[Entries on locating words and elements]
================================

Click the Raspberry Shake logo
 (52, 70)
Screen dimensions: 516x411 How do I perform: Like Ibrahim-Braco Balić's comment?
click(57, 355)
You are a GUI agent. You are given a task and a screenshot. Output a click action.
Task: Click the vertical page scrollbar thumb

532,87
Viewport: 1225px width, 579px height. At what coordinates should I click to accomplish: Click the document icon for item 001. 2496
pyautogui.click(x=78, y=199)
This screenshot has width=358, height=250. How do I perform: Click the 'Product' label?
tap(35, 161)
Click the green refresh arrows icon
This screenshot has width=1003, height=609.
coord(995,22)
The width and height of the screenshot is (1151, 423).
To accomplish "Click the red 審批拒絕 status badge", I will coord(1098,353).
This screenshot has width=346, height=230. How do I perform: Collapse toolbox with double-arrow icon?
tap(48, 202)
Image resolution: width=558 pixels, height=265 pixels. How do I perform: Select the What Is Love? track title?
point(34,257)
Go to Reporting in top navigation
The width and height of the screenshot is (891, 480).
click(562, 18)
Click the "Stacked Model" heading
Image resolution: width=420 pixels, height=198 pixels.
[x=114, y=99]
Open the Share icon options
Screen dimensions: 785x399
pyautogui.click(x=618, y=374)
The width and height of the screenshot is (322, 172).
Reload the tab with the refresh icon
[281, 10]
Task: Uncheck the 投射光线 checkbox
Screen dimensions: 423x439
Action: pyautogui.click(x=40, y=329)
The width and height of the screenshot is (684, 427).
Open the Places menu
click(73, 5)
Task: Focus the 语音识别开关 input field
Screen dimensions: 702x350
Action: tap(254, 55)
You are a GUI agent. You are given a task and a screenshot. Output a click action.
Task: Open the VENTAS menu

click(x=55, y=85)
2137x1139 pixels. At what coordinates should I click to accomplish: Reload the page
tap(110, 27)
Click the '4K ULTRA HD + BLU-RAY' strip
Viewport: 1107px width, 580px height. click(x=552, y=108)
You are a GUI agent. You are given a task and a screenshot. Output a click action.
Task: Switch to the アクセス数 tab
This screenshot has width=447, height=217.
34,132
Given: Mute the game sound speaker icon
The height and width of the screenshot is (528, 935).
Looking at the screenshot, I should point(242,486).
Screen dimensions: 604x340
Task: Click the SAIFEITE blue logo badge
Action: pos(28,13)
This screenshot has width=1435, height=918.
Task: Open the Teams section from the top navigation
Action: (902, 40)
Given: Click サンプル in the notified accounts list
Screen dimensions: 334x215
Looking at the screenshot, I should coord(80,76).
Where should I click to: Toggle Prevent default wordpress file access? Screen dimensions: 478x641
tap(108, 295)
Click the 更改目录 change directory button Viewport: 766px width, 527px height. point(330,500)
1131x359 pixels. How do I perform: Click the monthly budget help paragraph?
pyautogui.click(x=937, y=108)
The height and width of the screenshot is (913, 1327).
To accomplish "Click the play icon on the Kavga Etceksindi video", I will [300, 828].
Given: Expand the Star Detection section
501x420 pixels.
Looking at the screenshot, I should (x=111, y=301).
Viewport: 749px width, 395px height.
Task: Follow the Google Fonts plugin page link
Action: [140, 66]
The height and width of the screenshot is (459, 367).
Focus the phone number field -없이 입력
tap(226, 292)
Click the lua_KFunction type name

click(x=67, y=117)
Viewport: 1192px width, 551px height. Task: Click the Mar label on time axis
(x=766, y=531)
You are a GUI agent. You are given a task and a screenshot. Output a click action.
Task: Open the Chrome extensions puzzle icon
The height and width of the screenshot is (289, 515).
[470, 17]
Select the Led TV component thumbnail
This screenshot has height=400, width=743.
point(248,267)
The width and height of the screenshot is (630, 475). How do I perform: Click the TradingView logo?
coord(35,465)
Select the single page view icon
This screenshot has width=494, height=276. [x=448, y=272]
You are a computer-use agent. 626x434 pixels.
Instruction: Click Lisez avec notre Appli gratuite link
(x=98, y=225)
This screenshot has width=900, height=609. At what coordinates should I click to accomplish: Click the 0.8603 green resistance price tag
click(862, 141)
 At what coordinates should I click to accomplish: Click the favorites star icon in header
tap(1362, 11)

================================

**What is needed:** Express the lines of the material, starting at the line containing "Given: Click サンプル" and ending at the line containing "pyautogui.click(x=937, y=108)", as a Markdown table with the columns Row and Material Line. Number each line in Row, put its text in Material Line, and leave out blank lines.

**Response:**
| Row | Material Line |
|---|---|
| 1 | Given: Click サンプル in the notified accounts list |
| 2 | Screen dimensions: 334x215 |
| 3 | Looking at the screenshot, I should coord(80,76). |
| 4 | Where should I click to: Toggle Prevent default wordpress file access? Screen dimensions: 478x641 |
| 5 | tap(108, 295) |
| 6 | Click the 更改目录 change directory button Viewport: 766px width, 527px height. point(330,500) |
| 7 | 1131x359 pixels. How do I perform: Click the monthly budget help paragraph? |
| 8 | pyautogui.click(x=937, y=108) |